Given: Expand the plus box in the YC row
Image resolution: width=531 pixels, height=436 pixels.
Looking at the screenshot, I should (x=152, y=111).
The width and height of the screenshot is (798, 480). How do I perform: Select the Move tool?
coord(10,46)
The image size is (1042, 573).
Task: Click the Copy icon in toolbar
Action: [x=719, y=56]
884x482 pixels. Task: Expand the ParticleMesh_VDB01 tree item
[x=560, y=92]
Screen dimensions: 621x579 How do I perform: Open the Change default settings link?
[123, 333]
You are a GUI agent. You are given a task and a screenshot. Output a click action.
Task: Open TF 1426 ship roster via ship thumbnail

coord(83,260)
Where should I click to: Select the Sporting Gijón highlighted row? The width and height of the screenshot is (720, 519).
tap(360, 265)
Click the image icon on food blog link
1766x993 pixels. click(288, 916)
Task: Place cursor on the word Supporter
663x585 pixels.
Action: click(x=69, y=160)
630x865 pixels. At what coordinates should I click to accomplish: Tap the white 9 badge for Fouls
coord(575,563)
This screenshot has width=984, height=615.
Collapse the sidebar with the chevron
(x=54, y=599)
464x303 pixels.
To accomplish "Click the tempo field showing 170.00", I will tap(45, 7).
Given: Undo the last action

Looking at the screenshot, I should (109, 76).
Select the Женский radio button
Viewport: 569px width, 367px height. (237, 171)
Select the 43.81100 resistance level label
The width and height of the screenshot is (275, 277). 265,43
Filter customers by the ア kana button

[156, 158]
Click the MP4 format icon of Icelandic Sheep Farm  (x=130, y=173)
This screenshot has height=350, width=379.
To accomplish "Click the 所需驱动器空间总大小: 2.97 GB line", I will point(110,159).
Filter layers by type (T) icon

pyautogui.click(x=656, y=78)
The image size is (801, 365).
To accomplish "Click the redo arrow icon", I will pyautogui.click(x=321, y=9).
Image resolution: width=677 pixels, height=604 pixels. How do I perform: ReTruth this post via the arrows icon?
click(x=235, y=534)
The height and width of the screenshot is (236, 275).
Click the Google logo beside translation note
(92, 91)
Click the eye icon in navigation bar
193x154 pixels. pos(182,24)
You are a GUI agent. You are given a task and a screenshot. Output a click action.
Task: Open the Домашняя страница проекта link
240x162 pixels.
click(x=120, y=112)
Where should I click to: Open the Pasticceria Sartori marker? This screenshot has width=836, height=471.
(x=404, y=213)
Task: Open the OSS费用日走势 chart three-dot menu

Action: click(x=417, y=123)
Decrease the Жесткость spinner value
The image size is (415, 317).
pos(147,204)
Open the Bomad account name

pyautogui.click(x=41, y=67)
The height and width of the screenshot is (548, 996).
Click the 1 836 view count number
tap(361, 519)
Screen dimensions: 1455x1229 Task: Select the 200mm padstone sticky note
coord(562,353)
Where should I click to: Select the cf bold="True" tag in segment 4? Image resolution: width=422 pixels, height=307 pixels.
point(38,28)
====
What you have to do.
Copy out the whole listing, word for word.

Exercise result.
Given: Expand the plus box in the YC row
Image resolution: width=531 pixels, height=436 pixels.
Looking at the screenshot, I should (x=152, y=111).
The width and height of the screenshot is (798, 480). How do I perform: Select the Move tool?
coord(10,46)
The image size is (1042, 573).
Task: Click the Copy icon in toolbar
Action: [x=719, y=56]
884x482 pixels. Task: Expand the ParticleMesh_VDB01 tree item
[x=560, y=92]
Screen dimensions: 621x579 How do I perform: Open the Change default settings link?
[123, 333]
You are a GUI agent. You are given a task and a screenshot. Output a click action.
Task: Open TF 1426 ship roster via ship thumbnail

coord(83,260)
Where should I click to: Select the Sporting Gijón highlighted row? The width and height of the screenshot is (720, 519).
tap(360, 265)
Click the image icon on food blog link
1766x993 pixels. click(288, 916)
Task: Place cursor on the word Supporter
663x585 pixels.
Action: click(x=69, y=160)
630x865 pixels. At what coordinates should I click to accomplish: Tap the white 9 badge for Fouls
coord(575,563)
This screenshot has width=984, height=615.
Collapse the sidebar with the chevron
(x=54, y=599)
464x303 pixels.
To accomplish "Click the tempo field showing 170.00", I will tap(45, 7).
Given: Undo the last action

Looking at the screenshot, I should (109, 76).
Select the Женский radio button
Viewport: 569px width, 367px height. (237, 171)
Select the 43.81100 resistance level label
The width and height of the screenshot is (275, 277). 265,43
Filter customers by the ア kana button

[156, 158]
Click the MP4 format icon of Icelandic Sheep Farm  (x=130, y=173)
This screenshot has height=350, width=379.
To accomplish "Click the 所需驱动器空间总大小: 2.97 GB line", I will point(110,159).
Filter layers by type (T) icon

pyautogui.click(x=656, y=78)
The image size is (801, 365).
To accomplish "Click the redo arrow icon", I will pyautogui.click(x=321, y=9).
Image resolution: width=677 pixels, height=604 pixels. How do I perform: ReTruth this post via the arrows icon?
click(x=235, y=534)
The height and width of the screenshot is (236, 275).
Click the Google logo beside translation note
(92, 91)
Click the eye icon in navigation bar
193x154 pixels. pos(182,24)
You are a GUI agent. You are given a task and a screenshot. Output a click action.
Task: Open the Домашняя страница проекта link
240x162 pixels.
click(x=120, y=112)
Where should I click to: Open the Pasticceria Sartori marker? This screenshot has width=836, height=471.
(x=404, y=213)
Task: Open the OSS费用日走势 chart three-dot menu

Action: click(x=417, y=123)
Decrease the Жесткость spinner value
The image size is (415, 317).
pos(147,204)
Open the Bomad account name

pyautogui.click(x=41, y=67)
The height and width of the screenshot is (548, 996).
Click the 1 836 view count number
tap(361, 519)
Screen dimensions: 1455x1229 Task: Select the 200mm padstone sticky note
coord(562,353)
Where should I click to: Select the cf bold="True" tag in segment 4? Image resolution: width=422 pixels, height=307 pixels.
point(38,28)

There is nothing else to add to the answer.